DATA ENTRIES start
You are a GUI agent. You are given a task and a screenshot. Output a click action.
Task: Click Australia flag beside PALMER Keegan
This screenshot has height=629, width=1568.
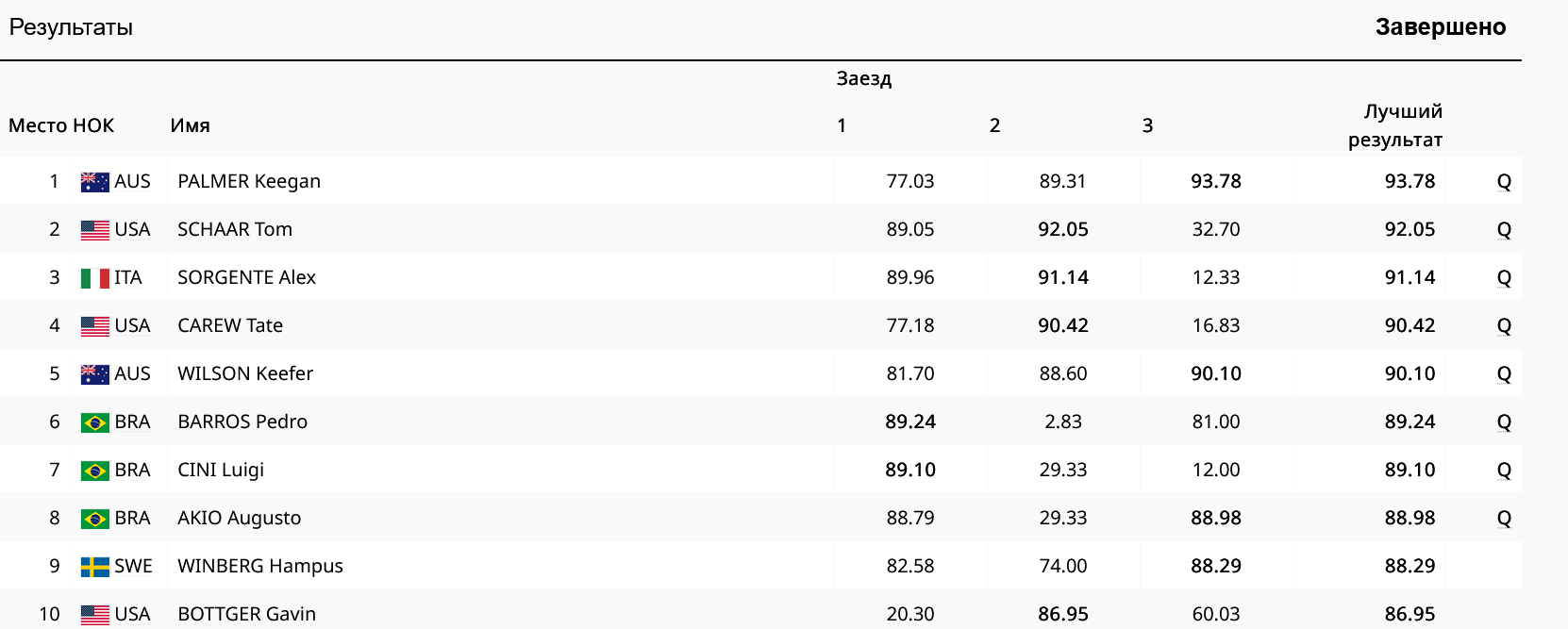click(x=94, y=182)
DATA ENTRIES end
DATA ENTRIES start
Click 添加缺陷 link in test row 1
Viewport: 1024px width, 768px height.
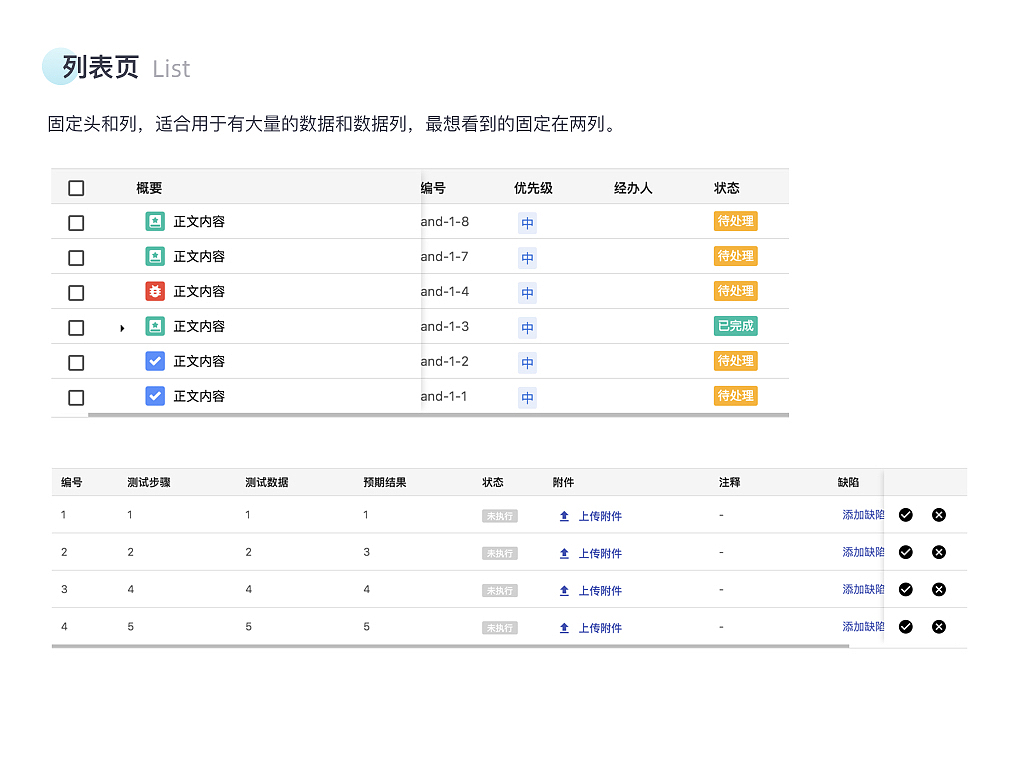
DATA ENTRIES end
(WORK INSTRUCTIONS):
Reproduce word for word the lines of the data from the line with "Click 添加缺陷 link in test row 1" up to and including the line with "Viewport: 1024px width, 768px height.".

(EXERCISE OUTPUT):
Click 添加缺陷 link in test row 1
Viewport: 1024px width, 768px height.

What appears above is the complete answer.